The analysis of HMOs by mass spectrometry has been discussed in detail by different groups, in part, also with respect to the use of PGC as stationary phase for LC separation. Similar to the glycan species discussed above, mainly HMOs with a free reducing ends were analyzed using PGC–LC [127–129].

Alpha-(1,2)-Fucosylated structures are found in blood group antigen secreting humans, specifically in their body fluids, including milk. Milk of secreting women, that contains high levels of α-(1,2)-fucosyloligosaccharides, has been associated with protecting full-term infants from diarrhea [130]. Using PGC–LC–ESI–MS α-(1,2)-linked fucosylation can be clearly distinguished from α-(1,3)-fucosylation by the different retention times of these isomers. Thus, a PGC nano-HPLC chip/TOF–MS approach provided a suitable analysis platform to compare HMOs from milk of mothers giving birth to full-term infants compared to preterm delivering mothers [131], since preterm infants are considered to exhibit an immature immune system [132]. The authors observed a large variation in the relative abundance of fucosylated structures in the milk derived from preterm delivering mothers. This example also emphasizes the importance of studies focusing on the analysis of specific fucosylation features [131].

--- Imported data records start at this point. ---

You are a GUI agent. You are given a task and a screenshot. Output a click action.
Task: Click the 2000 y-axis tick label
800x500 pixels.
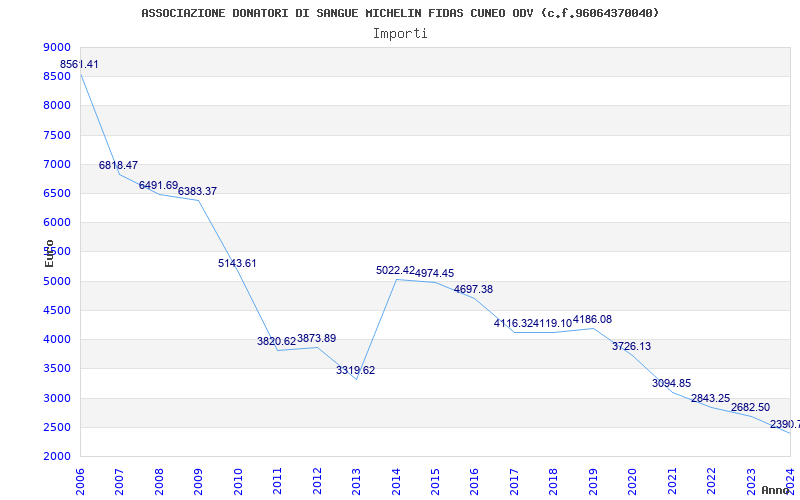57,457
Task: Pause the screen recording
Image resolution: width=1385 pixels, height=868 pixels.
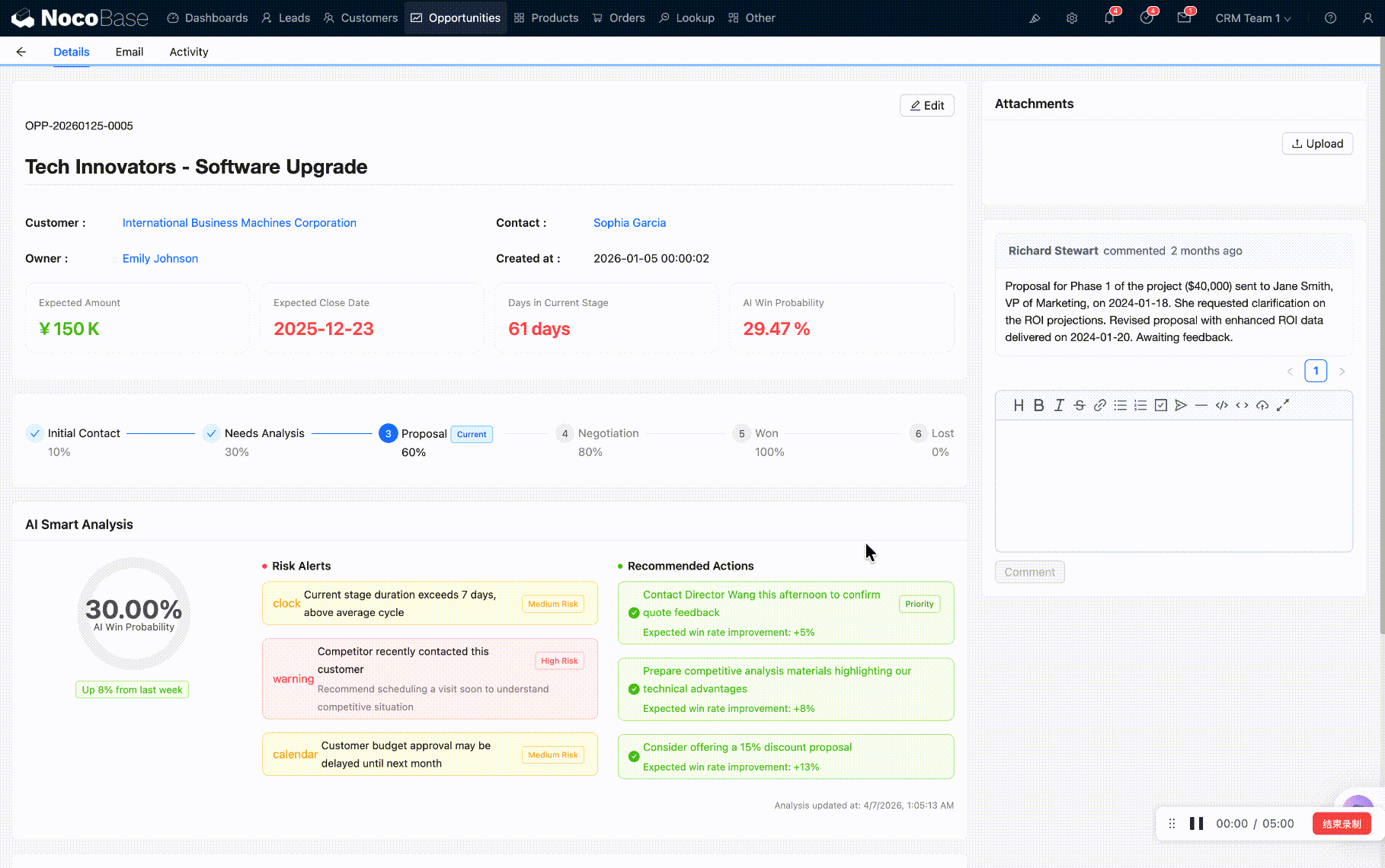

Conclusions and Future Perspectives

Recent technological developments made way for faster sample preparation as well as more sensitive and selective mass spectrometric analyses in glycomics and glycoproteomics. In this regard, porous graphitized carbon is a versatile and powerful tool, which has found a wide range of applications as SPE material and as a stationary phase for PGC–LC–ESI–MS applications for the analysis of predominantly native and reduced glycans. PGC features a high isomer separation, which in combination with tandem mass spectrometric analyses offers unique opportunities for specific glycan compound analyses of individual structures with high sensitivity and the seamless integration into already existing proteomics workflows. This capacity allows that functional questions regarding the role of specific glycan structures and features can now be addressed in a more protein-specific way. Consequently, this strategy becomes a more reliable technique also for clinical research such as cancer biomarker discovery and detailed characterization of therapeutic recombinant glycoproteins.

As a result of the isomer separation capacity of PGC–LC, data complexity can be already considerably high for glycan analyses of purified glycoproteins. To date, data analysis still represents a major bottleneck in glycomic analysis and needs to be addressed appropriately by (partial) automation to make PGC–LC–ESI–MS/MS-based glycomics approaches available and attractive to a broader scientific audience. One step towards this direction is the presence of several glycan databases containing experimental glycan fragmentation spectra [133]. Unicarb-DB contains a large selection of fragment spectra, which significantly facilitates the analysis of negative-ion mode PGC–LC–ESI–MS/MS data of native reduced N- and O-glycans. This database allows manual spectra matching with acquired data and is also meant to be used for automated structural assignment in the future [74]. Additionally, several research groups are focusing on developing software tools for compositional N-glycan identification on MS level and/or based on retention times, as well as tools that match acquired tandem MS spectra with theoretical fragmentation spectra [134–137]. Nevertheless, to fully exploit the unique potential for glycoconjugate analysis offered by PGC–LC–ESI–MS/MS-based approaches, concerted future efforts will be necessary to facilitate confident and automated glycan identification and quantification while maintaining sufficient data quality and reducing false positive assignments [138, 139].